» Requirement
Can you repeat the rows below, replacing "At what coordinates should I click to accomplish" with "Where should I click to" everywhere and leaving everything else unchanged?

-- Data start --

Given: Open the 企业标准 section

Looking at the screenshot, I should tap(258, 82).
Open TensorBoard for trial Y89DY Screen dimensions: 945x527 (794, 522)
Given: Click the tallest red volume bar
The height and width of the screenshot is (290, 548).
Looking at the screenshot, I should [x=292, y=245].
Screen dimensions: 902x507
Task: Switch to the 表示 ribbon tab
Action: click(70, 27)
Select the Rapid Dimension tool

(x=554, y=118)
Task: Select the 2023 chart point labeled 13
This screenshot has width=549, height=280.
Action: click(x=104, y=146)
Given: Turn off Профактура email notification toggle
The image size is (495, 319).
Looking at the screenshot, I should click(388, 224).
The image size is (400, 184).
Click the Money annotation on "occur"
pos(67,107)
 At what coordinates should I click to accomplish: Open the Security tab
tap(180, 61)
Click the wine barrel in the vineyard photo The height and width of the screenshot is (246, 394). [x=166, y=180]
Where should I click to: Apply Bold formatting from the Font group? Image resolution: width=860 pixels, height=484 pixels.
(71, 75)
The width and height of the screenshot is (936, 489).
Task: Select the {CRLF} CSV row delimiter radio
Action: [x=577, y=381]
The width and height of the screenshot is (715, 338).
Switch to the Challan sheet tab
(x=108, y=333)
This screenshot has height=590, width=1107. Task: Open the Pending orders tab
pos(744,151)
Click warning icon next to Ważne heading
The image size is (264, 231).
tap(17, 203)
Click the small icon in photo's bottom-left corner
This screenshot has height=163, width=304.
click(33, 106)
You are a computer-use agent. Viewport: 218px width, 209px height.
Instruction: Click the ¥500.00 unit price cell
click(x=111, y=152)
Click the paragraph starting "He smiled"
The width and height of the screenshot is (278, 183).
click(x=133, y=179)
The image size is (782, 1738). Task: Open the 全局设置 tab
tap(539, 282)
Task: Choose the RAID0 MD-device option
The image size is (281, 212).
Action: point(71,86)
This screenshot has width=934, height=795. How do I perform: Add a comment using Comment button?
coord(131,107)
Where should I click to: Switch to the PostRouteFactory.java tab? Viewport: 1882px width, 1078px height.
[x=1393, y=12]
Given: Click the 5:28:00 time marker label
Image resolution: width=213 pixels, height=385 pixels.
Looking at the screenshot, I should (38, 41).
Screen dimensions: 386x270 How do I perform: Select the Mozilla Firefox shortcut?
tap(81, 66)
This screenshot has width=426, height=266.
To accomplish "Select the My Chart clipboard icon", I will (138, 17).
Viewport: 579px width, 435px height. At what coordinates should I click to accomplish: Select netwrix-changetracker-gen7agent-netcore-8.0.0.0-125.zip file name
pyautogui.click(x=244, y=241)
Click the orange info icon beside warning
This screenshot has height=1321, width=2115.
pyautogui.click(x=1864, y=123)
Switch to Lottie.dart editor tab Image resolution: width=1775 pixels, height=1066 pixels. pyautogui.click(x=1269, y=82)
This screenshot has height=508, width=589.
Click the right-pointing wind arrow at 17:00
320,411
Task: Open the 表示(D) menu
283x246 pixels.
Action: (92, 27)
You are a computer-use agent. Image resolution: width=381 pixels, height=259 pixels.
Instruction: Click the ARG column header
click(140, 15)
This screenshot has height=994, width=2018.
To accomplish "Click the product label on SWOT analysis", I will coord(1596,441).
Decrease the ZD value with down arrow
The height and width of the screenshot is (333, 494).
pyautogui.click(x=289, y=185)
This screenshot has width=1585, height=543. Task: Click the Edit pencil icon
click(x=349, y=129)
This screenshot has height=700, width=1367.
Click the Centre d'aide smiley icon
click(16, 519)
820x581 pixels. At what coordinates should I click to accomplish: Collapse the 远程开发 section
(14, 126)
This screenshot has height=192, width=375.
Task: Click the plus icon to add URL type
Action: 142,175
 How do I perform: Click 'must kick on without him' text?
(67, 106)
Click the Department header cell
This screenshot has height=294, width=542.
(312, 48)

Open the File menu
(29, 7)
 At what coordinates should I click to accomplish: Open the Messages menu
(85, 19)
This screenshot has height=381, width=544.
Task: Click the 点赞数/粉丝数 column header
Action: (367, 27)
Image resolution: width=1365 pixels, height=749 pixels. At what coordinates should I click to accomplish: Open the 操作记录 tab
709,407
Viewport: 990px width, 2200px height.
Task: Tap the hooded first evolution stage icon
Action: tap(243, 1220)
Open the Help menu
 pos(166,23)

-- Data end --

» Final result
Given: Open the 企业标准 section

Looking at the screenshot, I should tap(258, 82).
Open TensorBoard for trial Y89DY Screen dimensions: 945x527 (794, 522)
Given: Click the tallest red volume bar
The height and width of the screenshot is (290, 548).
Looking at the screenshot, I should [x=292, y=245].
Screen dimensions: 902x507
Task: Switch to the 表示 ribbon tab
Action: click(70, 27)
Select the Rapid Dimension tool

(x=554, y=118)
Task: Select the 2023 chart point labeled 13
This screenshot has width=549, height=280.
Action: click(x=104, y=146)
Given: Turn off Профактура email notification toggle
The image size is (495, 319).
Looking at the screenshot, I should click(388, 224).
The image size is (400, 184).
Click the Money annotation on "occur"
pos(67,107)
 Where should I click to: Open the Security tab
tap(180, 61)
Click the wine barrel in the vineyard photo The height and width of the screenshot is (246, 394). [x=166, y=180]
Where should I click to: Apply Bold formatting from the Font group? Image resolution: width=860 pixels, height=484 pixels.
(71, 75)
The width and height of the screenshot is (936, 489).
Task: Select the {CRLF} CSV row delimiter radio
Action: [x=577, y=381]
The width and height of the screenshot is (715, 338).
Switch to the Challan sheet tab
(x=108, y=333)
This screenshot has height=590, width=1107. Task: Open the Pending orders tab
pos(744,151)
Click warning icon next to Ważne heading
The image size is (264, 231).
tap(17, 203)
Click the small icon in photo's bottom-left corner
This screenshot has height=163, width=304.
click(33, 106)
You are a computer-use agent. Viewport: 218px width, 209px height.
Instruction: Click the ¥500.00 unit price cell
click(x=111, y=152)
Click the paragraph starting "He smiled"
The width and height of the screenshot is (278, 183).
click(x=133, y=179)
The image size is (782, 1738). Task: Open the 全局设置 tab
tap(539, 282)
Task: Choose the RAID0 MD-device option
The image size is (281, 212).
Action: point(71,86)
This screenshot has width=934, height=795. How do I perform: Add a comment using Comment button?
coord(131,107)
Where should I click to: Switch to the PostRouteFactory.java tab? Viewport: 1882px width, 1078px height.
[x=1393, y=12]
Given: Click the 5:28:00 time marker label
Image resolution: width=213 pixels, height=385 pixels.
Looking at the screenshot, I should (38, 41).
Screen dimensions: 386x270 How do I perform: Select the Mozilla Firefox shortcut?
tap(81, 66)
This screenshot has width=426, height=266.
To accomplish "Select the My Chart clipboard icon", I will (138, 17).
Viewport: 579px width, 435px height. Where should I click to: Select netwrix-changetracker-gen7agent-netcore-8.0.0.0-125.zip file name
pyautogui.click(x=244, y=241)
Click the orange info icon beside warning
This screenshot has height=1321, width=2115.
pyautogui.click(x=1864, y=123)
Switch to Lottie.dart editor tab Image resolution: width=1775 pixels, height=1066 pixels. pyautogui.click(x=1269, y=82)
This screenshot has height=508, width=589.
Click the right-pointing wind arrow at 17:00
320,411
Task: Open the 表示(D) menu
283x246 pixels.
Action: (92, 27)
You are a computer-use agent. Image resolution: width=381 pixels, height=259 pixels.
Instruction: Click the ARG column header
click(140, 15)
This screenshot has height=994, width=2018.
To accomplish "Click the product label on SWOT analysis", I will coord(1596,441).
Decrease the ZD value with down arrow
The height and width of the screenshot is (333, 494).
pyautogui.click(x=289, y=185)
This screenshot has width=1585, height=543. Task: Click the Edit pencil icon
click(x=349, y=129)
This screenshot has height=700, width=1367.
Click the Centre d'aide smiley icon
click(16, 519)
820x581 pixels. Where should I click to: Collapse the 远程开发 section
(14, 126)
This screenshot has height=192, width=375.
Task: Click the plus icon to add URL type
Action: 142,175
 How do I perform: Click 'must kick on without him' text?
(67, 106)
Click the Department header cell
This screenshot has height=294, width=542.
(312, 48)

Open the File menu
(29, 7)
 Where should I click to: Open the Messages menu
(85, 19)
This screenshot has height=381, width=544.
Task: Click the 点赞数/粉丝数 column header
Action: (367, 27)
Image resolution: width=1365 pixels, height=749 pixels. Where should I click to: Open the 操作记录 tab
709,407
Viewport: 990px width, 2200px height.
Task: Tap the hooded first evolution stage icon
Action: tap(243, 1220)
Open the Help menu
 pos(166,23)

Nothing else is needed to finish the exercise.